## What is expected
Transcribe exactly the line that contains "Given: Register 2021/06/30" and every line below it in the listing, through the last, and no other lines.
BEGIN Extracted records
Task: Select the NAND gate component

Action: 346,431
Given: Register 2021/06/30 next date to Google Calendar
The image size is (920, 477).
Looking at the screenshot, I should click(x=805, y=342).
END Extracted records
## Answer
Given: Register 2021/06/30 next date to Google Calendar
The image size is (920, 477).
Looking at the screenshot, I should click(x=805, y=342).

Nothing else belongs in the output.